* TASK DESCRIPTION *
Please transcribe all of the records precisely.

Segment Start: GIVEN DATA

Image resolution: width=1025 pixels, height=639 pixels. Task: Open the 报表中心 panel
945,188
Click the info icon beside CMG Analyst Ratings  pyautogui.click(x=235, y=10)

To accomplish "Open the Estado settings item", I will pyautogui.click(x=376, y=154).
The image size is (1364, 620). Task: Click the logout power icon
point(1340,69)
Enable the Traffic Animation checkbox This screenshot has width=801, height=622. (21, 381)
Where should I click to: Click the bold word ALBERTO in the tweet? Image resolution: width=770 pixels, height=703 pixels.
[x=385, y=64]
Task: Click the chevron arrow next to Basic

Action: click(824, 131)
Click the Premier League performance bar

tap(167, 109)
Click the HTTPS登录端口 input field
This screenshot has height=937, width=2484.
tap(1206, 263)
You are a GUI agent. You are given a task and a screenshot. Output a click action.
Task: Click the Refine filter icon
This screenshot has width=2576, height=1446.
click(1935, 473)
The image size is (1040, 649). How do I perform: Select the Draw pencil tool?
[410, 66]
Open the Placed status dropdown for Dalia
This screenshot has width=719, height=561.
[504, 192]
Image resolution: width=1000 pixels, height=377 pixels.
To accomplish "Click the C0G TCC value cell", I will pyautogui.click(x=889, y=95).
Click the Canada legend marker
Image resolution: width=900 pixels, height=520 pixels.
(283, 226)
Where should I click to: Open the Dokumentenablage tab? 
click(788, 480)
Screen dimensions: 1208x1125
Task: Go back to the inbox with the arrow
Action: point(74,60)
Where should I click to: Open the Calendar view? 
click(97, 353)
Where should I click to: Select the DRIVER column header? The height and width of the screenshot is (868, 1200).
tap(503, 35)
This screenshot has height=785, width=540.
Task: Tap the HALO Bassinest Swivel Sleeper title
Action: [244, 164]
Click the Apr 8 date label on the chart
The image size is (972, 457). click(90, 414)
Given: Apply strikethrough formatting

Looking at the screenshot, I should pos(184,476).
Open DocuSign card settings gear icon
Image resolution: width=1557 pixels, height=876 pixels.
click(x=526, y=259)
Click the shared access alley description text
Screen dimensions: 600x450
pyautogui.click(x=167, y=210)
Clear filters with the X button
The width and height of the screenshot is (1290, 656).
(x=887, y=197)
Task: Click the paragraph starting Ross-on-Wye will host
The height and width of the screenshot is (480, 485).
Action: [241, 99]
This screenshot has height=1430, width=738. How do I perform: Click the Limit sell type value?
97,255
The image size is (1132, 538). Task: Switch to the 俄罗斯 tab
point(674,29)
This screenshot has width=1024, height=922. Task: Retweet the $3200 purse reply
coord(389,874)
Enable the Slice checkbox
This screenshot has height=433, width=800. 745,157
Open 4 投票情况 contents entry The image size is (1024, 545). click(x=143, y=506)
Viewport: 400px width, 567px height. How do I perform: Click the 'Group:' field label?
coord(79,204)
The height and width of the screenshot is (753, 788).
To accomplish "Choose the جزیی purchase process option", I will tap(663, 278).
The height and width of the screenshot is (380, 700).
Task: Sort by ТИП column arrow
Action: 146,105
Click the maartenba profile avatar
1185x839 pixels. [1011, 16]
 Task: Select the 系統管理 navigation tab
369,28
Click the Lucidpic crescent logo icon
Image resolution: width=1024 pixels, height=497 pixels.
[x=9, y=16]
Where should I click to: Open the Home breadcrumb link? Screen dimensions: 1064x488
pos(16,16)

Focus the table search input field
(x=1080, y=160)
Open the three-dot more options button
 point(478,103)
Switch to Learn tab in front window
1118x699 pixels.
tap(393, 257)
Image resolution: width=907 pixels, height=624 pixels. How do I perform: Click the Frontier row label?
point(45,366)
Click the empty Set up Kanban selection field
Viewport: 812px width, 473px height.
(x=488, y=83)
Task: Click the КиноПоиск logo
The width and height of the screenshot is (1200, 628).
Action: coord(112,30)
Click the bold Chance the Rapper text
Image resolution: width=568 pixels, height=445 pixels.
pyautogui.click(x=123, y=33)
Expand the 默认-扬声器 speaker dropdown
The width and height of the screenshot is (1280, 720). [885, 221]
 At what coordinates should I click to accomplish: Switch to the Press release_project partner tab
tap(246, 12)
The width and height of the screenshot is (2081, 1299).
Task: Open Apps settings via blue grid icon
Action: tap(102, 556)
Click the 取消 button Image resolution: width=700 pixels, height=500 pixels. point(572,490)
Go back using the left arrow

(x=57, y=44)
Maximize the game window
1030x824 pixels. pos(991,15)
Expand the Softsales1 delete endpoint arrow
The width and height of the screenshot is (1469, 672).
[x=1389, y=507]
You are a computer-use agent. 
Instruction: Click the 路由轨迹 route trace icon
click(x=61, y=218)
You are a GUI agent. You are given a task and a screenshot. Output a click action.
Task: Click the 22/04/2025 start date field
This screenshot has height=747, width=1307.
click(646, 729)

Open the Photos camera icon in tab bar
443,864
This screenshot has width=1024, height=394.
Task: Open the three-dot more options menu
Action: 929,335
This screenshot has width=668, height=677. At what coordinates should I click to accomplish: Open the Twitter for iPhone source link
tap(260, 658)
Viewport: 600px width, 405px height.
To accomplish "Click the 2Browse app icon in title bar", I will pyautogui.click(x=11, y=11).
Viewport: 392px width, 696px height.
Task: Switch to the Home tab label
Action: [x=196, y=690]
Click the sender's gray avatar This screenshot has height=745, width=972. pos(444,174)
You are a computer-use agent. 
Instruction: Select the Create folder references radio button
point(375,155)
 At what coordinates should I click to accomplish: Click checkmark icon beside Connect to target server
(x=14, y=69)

Segment End: GIVEN DATA

* WRITTEN SOLUTION *
Image resolution: width=1025 pixels, height=639 pixels. Task: Open the 报表中心 panel
945,188
Click the info icon beside CMG Analyst Ratings  pyautogui.click(x=235, y=10)

To accomplish "Open the Estado settings item", I will pyautogui.click(x=376, y=154).
The image size is (1364, 620). Task: Click the logout power icon
point(1340,69)
Enable the Traffic Animation checkbox This screenshot has width=801, height=622. (21, 381)
Where should I click to: Click the bold word ALBERTO in the tweet? Image resolution: width=770 pixels, height=703 pixels.
[x=385, y=64]
Task: Click the chevron arrow next to Basic

Action: click(824, 131)
Click the Premier League performance bar

tap(167, 109)
Click the HTTPS登录端口 input field
This screenshot has height=937, width=2484.
tap(1206, 263)
You are a GUI agent. You are given a task and a screenshot. Output a click action.
Task: Click the Refine filter icon
This screenshot has width=2576, height=1446.
click(1935, 473)
The image size is (1040, 649). How do I perform: Select the Draw pencil tool?
[410, 66]
Open the Placed status dropdown for Dalia
This screenshot has width=719, height=561.
[504, 192]
Image resolution: width=1000 pixels, height=377 pixels.
To accomplish "Click the C0G TCC value cell", I will pyautogui.click(x=889, y=95).
Click the Canada legend marker
Image resolution: width=900 pixels, height=520 pixels.
(283, 226)
Where should I click to: Open the Dokumentenablage tab? 
click(788, 480)
Screen dimensions: 1208x1125
Task: Go back to the inbox with the arrow
Action: point(74,60)
Where should I click to: Open the Calendar view? 
click(97, 353)
Where should I click to: Select the DRIVER column header? The height and width of the screenshot is (868, 1200).
tap(503, 35)
This screenshot has height=785, width=540.
Task: Tap the HALO Bassinest Swivel Sleeper title
Action: [244, 164]
Click the Apr 8 date label on the chart
The image size is (972, 457). click(90, 414)
Given: Apply strikethrough formatting

Looking at the screenshot, I should pos(184,476).
Open DocuSign card settings gear icon
Image resolution: width=1557 pixels, height=876 pixels.
click(x=526, y=259)
Click the shared access alley description text
Screen dimensions: 600x450
pyautogui.click(x=167, y=210)
Clear filters with the X button
The width and height of the screenshot is (1290, 656).
(x=887, y=197)
Task: Click the paragraph starting Ross-on-Wye will host
The height and width of the screenshot is (480, 485).
Action: [241, 99]
This screenshot has height=1430, width=738. How do I perform: Click the Limit sell type value?
97,255
The image size is (1132, 538). Task: Switch to the 俄罗斯 tab
point(674,29)
This screenshot has width=1024, height=922. Task: Retweet the $3200 purse reply
coord(389,874)
Enable the Slice checkbox
This screenshot has height=433, width=800. 745,157
Open 4 投票情况 contents entry The image size is (1024, 545). click(x=143, y=506)
Viewport: 400px width, 567px height. How do I perform: Click the 'Group:' field label?
coord(79,204)
The height and width of the screenshot is (753, 788).
To accomplish "Choose the جزیی purchase process option", I will tap(663, 278).
The height and width of the screenshot is (380, 700).
Task: Sort by ТИП column arrow
Action: 146,105
Click the maartenba profile avatar
1185x839 pixels. [1011, 16]
 Task: Select the 系統管理 navigation tab
369,28
Click the Lucidpic crescent logo icon
Image resolution: width=1024 pixels, height=497 pixels.
[x=9, y=16]
Where should I click to: Open the Home breadcrumb link? Screen dimensions: 1064x488
pos(16,16)

Focus the table search input field
(x=1080, y=160)
Open the three-dot more options button
 point(478,103)
Switch to Learn tab in front window
1118x699 pixels.
tap(393, 257)
Image resolution: width=907 pixels, height=624 pixels. How do I perform: Click the Frontier row label?
point(45,366)
Click the empty Set up Kanban selection field
Viewport: 812px width, 473px height.
(x=488, y=83)
Task: Click the КиноПоиск logo
The width and height of the screenshot is (1200, 628).
Action: coord(112,30)
Click the bold Chance the Rapper text
Image resolution: width=568 pixels, height=445 pixels.
pyautogui.click(x=123, y=33)
Expand the 默认-扬声器 speaker dropdown
The width and height of the screenshot is (1280, 720). [885, 221]
 At what coordinates should I click to accomplish: Switch to the Press release_project partner tab
tap(246, 12)
The width and height of the screenshot is (2081, 1299).
Task: Open Apps settings via blue grid icon
Action: tap(102, 556)
Click the 取消 button Image resolution: width=700 pixels, height=500 pixels. point(572,490)
Go back using the left arrow

(x=57, y=44)
Maximize the game window
1030x824 pixels. pos(991,15)
Expand the Softsales1 delete endpoint arrow
The width and height of the screenshot is (1469, 672).
[x=1389, y=507]
You are a computer-use agent. 
Instruction: Click the 路由轨迹 route trace icon
click(x=61, y=218)
You are a GUI agent. You are given a task and a screenshot. Output a click action.
Task: Click the 22/04/2025 start date field
This screenshot has height=747, width=1307.
click(646, 729)

Open the Photos camera icon in tab bar
443,864
This screenshot has width=1024, height=394.
Task: Open the three-dot more options menu
Action: 929,335
This screenshot has width=668, height=677. At what coordinates should I click to accomplish: Open the Twitter for iPhone source link
tap(260, 658)
Viewport: 600px width, 405px height.
To accomplish "Click the 2Browse app icon in title bar", I will pyautogui.click(x=11, y=11).
Viewport: 392px width, 696px height.
Task: Switch to the Home tab label
Action: [x=196, y=690]
Click the sender's gray avatar This screenshot has height=745, width=972. pos(444,174)
You are a computer-use agent. 
Instruction: Select the Create folder references radio button
point(375,155)
 At what coordinates should I click to accomplish: Click checkmark icon beside Connect to target server
(x=14, y=69)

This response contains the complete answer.